The suggestion that S.S.I. keeps families in poverty is like blaming lifeboats for floods: only children in families with extremely low incomes and savings can qualify in the first place. Indeed, children’s S.S.I. enrollment has grown at about the same rate as child poverty. Between 2000 and 2011, a fairly stable 3 to 4 percent of low-income children received S.S.I.
High poverty in economically-depressed states like Kentucky means that more children with severe disabilities in those states meet the S.S.I. income and asset tests. Research also correlates poverty with a higher incidence of childhood disability. Poor families often have inadequate access to nutritious food or prenatal and early childhood care, and greater exposure to environmental hazards such as lead paint and contaminated water.
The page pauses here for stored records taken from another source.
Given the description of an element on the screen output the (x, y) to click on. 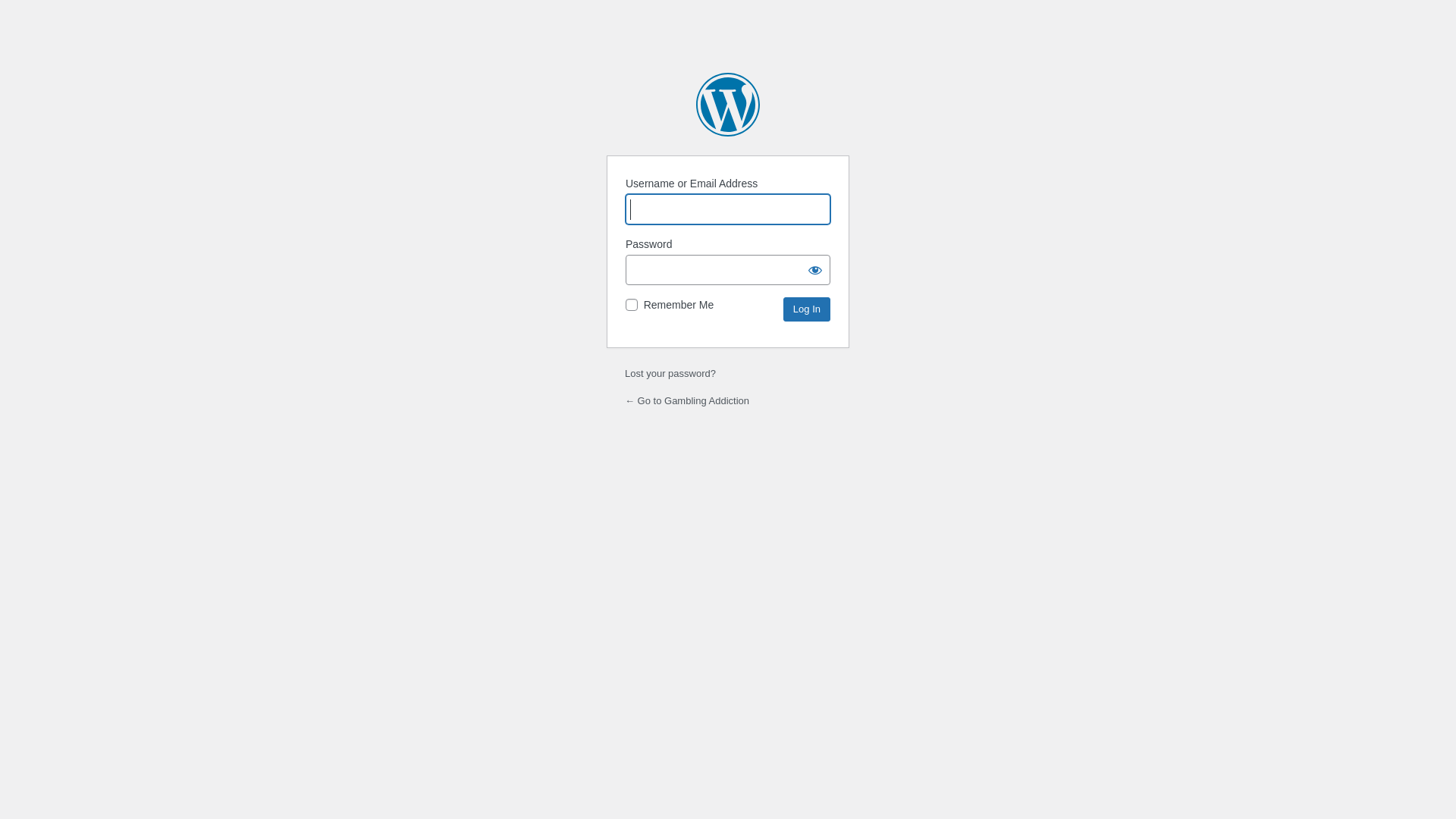
Log In Element type: text (806, 309)
Powered by WordPress Element type: text (727, 104)
Lost your password? Element type: text (669, 373)
Given the description of an element on the screen output the (x, y) to click on. 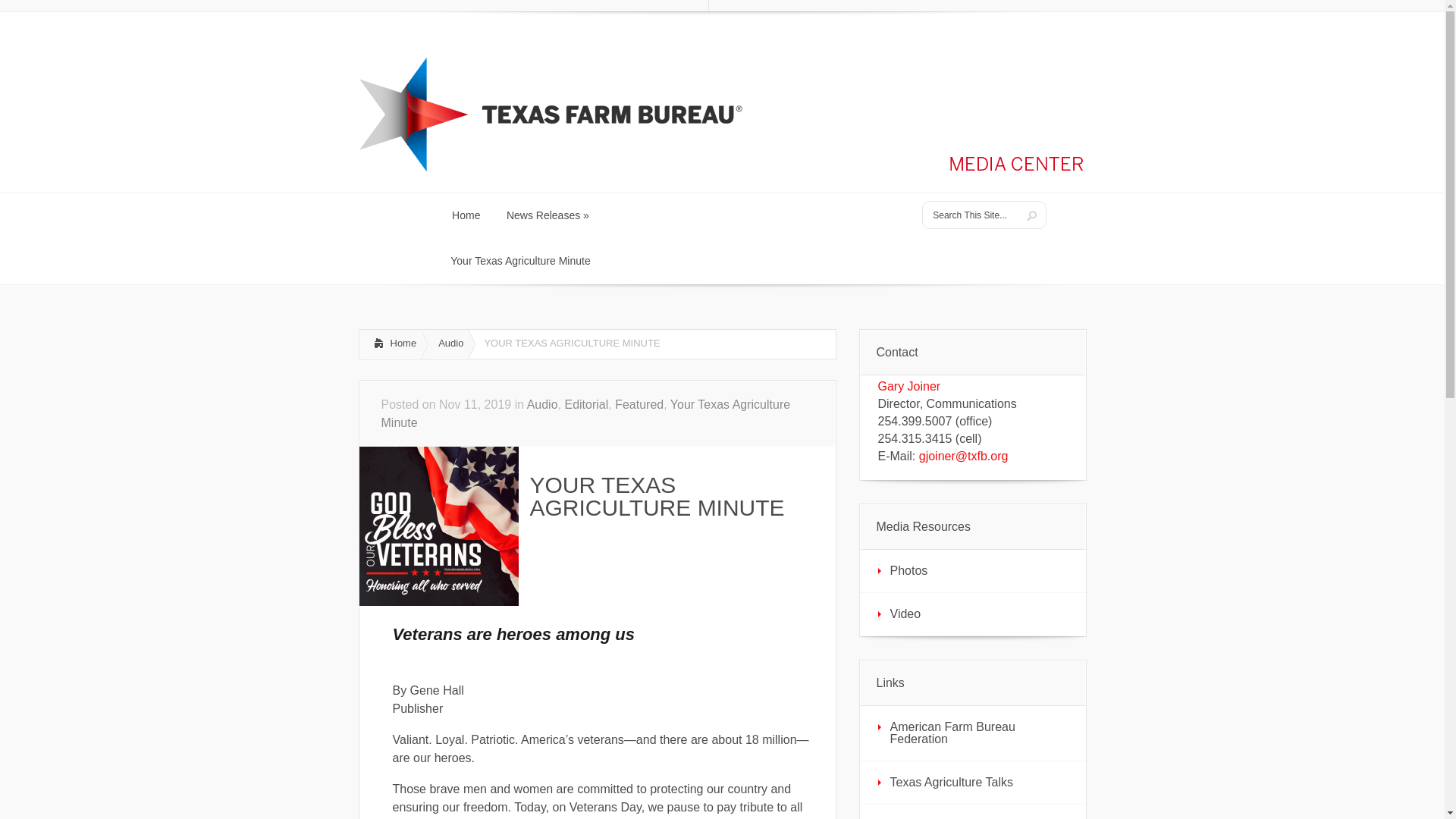
Editorial (586, 404)
Featured (638, 404)
Texas Agriculture Talks (973, 782)
Home (400, 5)
Gary Joiner (908, 386)
Your Texas Agriculture Minute (466, 215)
Your Texas Agriculture Minute (613, 5)
Photos (613, 5)
News Releases (973, 570)
Video (479, 5)
Home (973, 613)
Audio (389, 343)
Audio (542, 404)
Your Texas Agriculture Minute (448, 343)
Given the description of an element on the screen output the (x, y) to click on. 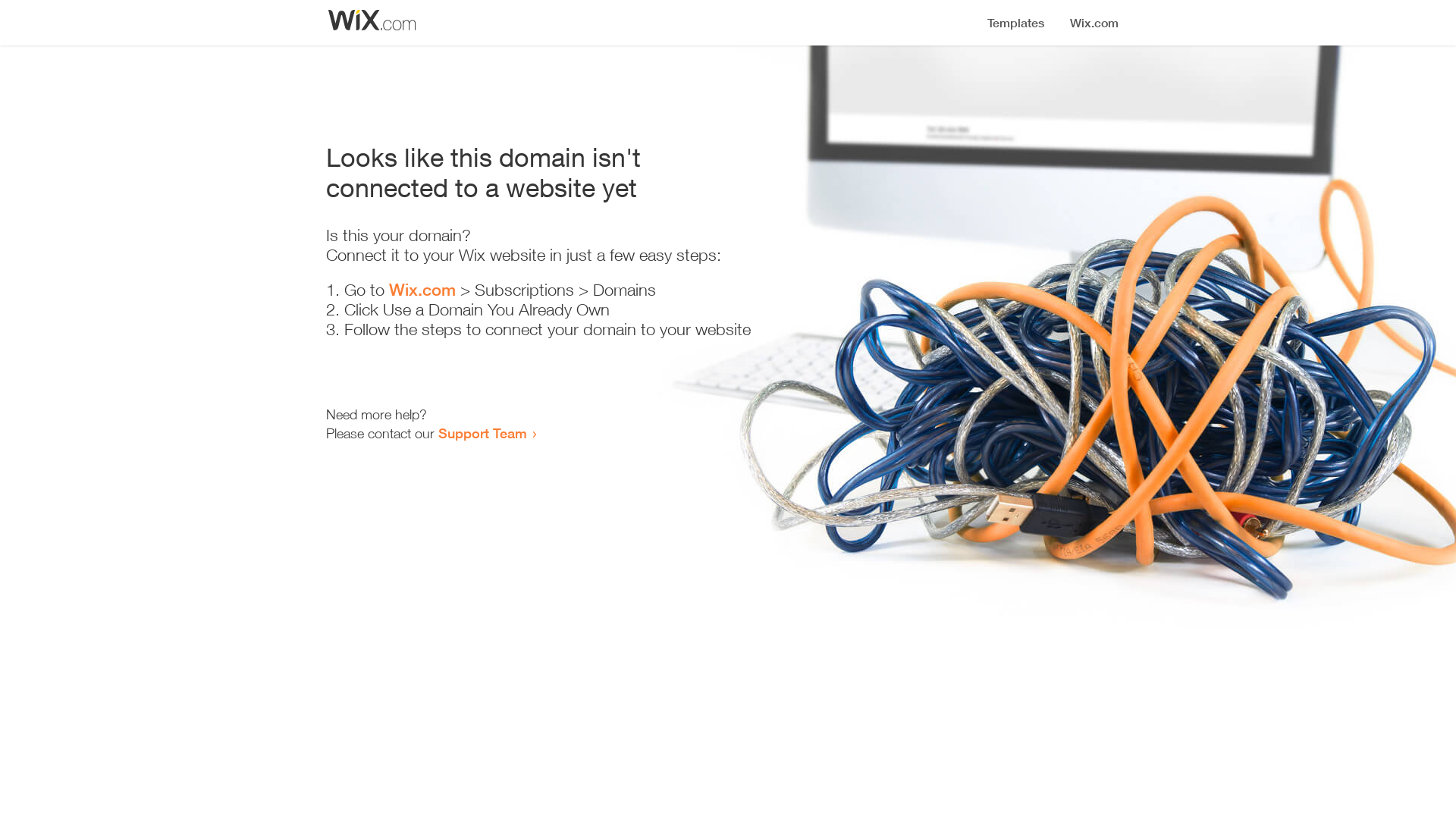
Support Team Element type: text (482, 432)
Wix.com Element type: text (422, 289)
Given the description of an element on the screen output the (x, y) to click on. 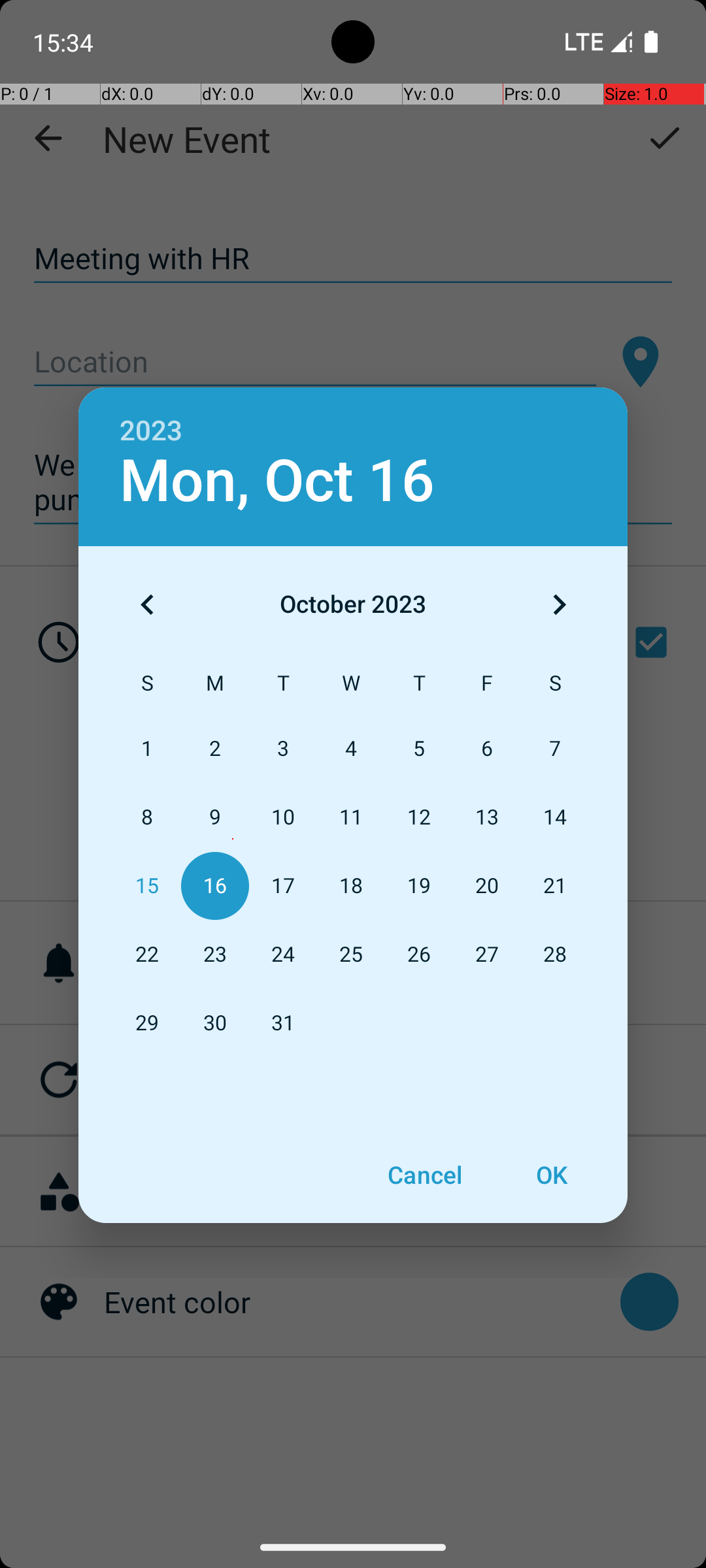
Mon, Oct 16 Element type: android.widget.TextView (276, 480)
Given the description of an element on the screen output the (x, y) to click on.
Most alarming is Mr. Kristof’s recommendation that policymakers take money from S.S.I. and devote it to other early childhood initiatives. Early intervention services – such as speech or behavior therapies, medical care, Head Start, and family education – are vital to ensuring that children with significant disabilities reach their fullest potential. S.S.I. serves as a complement, meeting expenses these important programs don’t cover. Early childhood initiatives don’t pay the rent when a parent is unable to work because a child needs round-the-clock care. Cuts to S.S.I. would have devastating consequences for already vulnerable children.
In today’s heated political climate, with deficit reduction center stage, what’s at stake is the well-being and future opportunities of children with severe disabilities, and the families who care for them in the face of often crushing economic challenges. Congress must preserve S.S.I., not slash this vital benefit when it’s needed most. It’s a matter of life and death.